The entries below hold a line with "Werben [menuitem] (975, 23)" and a line with "Privacy Policy (714, 2470)". Return those lines and all that lie between them, exactly and only.
** MATERIAL SUPPLIED follows **
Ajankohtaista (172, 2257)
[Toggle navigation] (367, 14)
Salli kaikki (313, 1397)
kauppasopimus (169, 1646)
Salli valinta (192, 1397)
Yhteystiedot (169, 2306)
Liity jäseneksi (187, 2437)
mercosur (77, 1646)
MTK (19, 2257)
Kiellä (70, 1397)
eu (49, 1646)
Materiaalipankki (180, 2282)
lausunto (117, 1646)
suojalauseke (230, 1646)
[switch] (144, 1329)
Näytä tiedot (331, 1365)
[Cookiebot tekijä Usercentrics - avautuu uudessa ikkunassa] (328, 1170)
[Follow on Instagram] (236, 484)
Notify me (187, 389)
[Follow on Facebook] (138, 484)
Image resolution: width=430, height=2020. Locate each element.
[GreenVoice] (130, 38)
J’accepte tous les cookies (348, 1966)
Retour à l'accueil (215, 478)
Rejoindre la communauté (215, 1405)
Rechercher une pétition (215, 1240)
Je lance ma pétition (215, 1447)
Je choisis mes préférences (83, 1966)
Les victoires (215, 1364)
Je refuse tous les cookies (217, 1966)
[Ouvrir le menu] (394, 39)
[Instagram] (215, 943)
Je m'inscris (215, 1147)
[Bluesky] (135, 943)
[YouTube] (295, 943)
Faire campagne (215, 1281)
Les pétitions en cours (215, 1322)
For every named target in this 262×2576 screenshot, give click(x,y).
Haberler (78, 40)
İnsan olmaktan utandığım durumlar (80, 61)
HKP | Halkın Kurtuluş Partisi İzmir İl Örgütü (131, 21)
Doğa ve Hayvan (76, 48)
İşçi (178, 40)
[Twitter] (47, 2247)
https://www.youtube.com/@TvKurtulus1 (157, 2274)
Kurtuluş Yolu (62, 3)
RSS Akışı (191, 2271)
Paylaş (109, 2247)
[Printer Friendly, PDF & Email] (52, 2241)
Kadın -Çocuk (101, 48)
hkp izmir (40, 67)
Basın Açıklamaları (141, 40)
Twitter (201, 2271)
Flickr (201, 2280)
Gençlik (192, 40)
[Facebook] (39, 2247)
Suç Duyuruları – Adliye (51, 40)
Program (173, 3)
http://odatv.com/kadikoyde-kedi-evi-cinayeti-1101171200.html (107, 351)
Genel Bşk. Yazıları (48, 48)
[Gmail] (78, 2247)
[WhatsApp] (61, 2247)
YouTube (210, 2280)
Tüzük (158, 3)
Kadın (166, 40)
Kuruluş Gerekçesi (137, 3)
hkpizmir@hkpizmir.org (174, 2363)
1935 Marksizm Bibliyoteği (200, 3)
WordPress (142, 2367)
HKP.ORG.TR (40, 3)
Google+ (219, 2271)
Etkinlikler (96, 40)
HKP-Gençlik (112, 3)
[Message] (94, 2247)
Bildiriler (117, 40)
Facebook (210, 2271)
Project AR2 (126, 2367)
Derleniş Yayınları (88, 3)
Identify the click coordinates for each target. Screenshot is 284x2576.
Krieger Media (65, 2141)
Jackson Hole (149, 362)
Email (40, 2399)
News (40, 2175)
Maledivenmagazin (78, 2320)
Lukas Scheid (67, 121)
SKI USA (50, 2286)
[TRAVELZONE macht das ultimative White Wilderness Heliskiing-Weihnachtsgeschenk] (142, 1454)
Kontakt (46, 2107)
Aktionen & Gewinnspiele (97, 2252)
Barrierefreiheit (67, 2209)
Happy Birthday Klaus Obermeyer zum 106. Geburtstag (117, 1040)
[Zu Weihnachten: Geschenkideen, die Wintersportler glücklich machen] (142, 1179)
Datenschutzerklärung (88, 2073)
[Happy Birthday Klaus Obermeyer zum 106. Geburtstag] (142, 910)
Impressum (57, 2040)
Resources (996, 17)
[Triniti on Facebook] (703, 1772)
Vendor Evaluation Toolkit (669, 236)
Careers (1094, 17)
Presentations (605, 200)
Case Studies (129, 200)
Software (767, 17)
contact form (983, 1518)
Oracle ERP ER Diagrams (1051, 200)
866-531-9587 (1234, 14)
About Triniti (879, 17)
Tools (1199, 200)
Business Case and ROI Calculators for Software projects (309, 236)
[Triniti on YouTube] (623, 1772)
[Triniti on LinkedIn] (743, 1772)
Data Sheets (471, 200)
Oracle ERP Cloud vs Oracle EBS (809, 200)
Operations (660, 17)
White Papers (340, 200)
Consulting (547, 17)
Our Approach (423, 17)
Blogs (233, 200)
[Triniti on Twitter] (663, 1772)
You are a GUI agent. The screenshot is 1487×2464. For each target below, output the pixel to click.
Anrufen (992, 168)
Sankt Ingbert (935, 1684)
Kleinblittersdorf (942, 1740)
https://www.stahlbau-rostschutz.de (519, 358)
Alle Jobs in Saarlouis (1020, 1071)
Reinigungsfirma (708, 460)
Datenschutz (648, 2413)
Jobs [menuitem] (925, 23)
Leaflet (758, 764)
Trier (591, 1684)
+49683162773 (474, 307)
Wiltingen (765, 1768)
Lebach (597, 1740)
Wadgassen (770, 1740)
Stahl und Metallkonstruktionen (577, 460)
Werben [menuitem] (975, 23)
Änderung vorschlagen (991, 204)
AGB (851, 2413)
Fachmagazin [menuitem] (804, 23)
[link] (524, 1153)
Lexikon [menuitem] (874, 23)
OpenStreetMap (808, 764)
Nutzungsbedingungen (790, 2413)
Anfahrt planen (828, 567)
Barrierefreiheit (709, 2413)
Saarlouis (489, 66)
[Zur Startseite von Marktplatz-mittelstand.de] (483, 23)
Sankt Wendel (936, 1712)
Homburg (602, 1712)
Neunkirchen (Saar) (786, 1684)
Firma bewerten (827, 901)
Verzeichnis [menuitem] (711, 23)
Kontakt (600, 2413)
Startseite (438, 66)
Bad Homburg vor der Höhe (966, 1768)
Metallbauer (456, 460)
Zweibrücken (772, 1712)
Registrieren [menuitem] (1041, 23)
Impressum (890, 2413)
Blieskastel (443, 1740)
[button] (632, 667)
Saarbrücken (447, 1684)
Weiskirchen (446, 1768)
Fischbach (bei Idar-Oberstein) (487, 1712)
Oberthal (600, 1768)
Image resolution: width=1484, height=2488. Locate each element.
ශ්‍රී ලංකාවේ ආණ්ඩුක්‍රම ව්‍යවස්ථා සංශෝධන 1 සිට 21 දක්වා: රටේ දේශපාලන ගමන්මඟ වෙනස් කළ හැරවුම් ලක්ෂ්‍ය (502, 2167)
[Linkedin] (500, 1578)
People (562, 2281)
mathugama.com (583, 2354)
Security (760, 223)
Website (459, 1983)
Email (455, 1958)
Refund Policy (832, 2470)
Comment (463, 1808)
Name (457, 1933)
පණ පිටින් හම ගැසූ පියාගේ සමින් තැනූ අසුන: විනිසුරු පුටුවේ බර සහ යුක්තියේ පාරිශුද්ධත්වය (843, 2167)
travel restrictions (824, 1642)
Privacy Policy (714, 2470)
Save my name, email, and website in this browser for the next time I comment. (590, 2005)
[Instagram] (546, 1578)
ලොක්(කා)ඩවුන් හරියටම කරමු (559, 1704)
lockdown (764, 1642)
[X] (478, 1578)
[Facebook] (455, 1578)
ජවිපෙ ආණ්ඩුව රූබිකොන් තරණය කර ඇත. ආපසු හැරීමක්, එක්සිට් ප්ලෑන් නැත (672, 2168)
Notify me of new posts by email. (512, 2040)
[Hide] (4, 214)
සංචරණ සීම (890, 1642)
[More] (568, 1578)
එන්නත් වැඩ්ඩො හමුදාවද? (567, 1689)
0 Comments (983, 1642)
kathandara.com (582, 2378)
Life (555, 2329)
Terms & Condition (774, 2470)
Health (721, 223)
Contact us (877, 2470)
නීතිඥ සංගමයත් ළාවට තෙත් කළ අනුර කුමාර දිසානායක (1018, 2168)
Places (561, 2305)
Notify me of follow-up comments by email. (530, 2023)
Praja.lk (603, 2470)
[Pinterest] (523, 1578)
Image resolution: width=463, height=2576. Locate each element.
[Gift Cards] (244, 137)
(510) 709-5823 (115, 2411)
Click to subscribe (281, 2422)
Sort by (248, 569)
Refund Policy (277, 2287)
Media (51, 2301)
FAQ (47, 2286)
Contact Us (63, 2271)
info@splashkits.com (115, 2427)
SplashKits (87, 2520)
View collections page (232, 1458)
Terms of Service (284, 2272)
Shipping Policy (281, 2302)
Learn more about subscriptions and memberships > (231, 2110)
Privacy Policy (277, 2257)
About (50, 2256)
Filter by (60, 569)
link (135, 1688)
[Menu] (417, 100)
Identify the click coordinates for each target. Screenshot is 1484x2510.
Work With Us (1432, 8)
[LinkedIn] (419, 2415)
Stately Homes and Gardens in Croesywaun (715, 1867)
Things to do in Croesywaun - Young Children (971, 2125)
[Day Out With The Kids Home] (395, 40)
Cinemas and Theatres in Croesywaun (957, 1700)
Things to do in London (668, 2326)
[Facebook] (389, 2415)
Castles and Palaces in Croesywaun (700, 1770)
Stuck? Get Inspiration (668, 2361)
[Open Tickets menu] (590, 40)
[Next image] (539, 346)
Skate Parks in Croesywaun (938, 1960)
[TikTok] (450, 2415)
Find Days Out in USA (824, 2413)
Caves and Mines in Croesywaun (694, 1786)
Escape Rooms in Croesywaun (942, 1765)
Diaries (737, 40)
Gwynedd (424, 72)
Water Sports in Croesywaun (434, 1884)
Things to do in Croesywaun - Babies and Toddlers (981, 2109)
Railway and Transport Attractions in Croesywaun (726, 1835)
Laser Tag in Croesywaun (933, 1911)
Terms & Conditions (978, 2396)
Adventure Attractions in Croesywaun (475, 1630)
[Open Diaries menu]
** End of MATERIAL SUPPLIED **
TASK OUTPUT ▸
Werben [menuitem] (975, 23)
Änderung vorschlagen (991, 204)
AGB (851, 2413)
Fachmagazin [menuitem] (804, 23)
[link] (524, 1153)
Lexikon [menuitem] (874, 23)
OpenStreetMap (808, 764)
Nutzungsbedingungen (790, 2413)
Anfahrt planen (828, 567)
Barrierefreiheit (709, 2413)
Saarlouis (489, 66)
[Zur Startseite von Marktplatz-mittelstand.de] (483, 23)
Sankt Wendel (936, 1712)
Homburg (602, 1712)
Neunkirchen (Saar) (786, 1684)
Firma bewerten (827, 901)
Verzeichnis [menuitem] (711, 23)
Kontakt (600, 2413)
Startseite (438, 66)
Bad Homburg vor der Höhe (966, 1768)
Metallbauer (456, 460)
Zweibrücken (772, 1712)
Registrieren [menuitem] (1041, 23)
Impressum (890, 2413)
Blieskastel (443, 1740)
[button] (632, 667)
Saarbrücken (447, 1684)
Weiskirchen (446, 1768)
Fischbach (bei Idar-Oberstein) (487, 1712)
Oberthal (600, 1768)
Image resolution: width=1484, height=2488. Locate each element.
ශ්‍රී ලංකාවේ ආණ්ඩුක්‍රම ව්‍යවස්ථා සංශෝධන 1 සිට 21 දක්වා: රටේ දේශපාලන ගමන්මඟ වෙනස් කළ හැරවුම් ලක්ෂ්‍ය (502, 2167)
[Linkedin] (500, 1578)
People (562, 2281)
mathugama.com (583, 2354)
Security (760, 223)
Website (459, 1983)
Email (455, 1958)
Refund Policy (832, 2470)
Comment (463, 1808)
Name (457, 1933)
පණ පිටින් හම ගැසූ පියාගේ සමින් තැනූ අසුන: විනිසුරු පුටුවේ බර සහ යුක්තියේ පාරිශුද්ධත්වය (843, 2167)
travel restrictions (824, 1642)
Privacy Policy (714, 2470)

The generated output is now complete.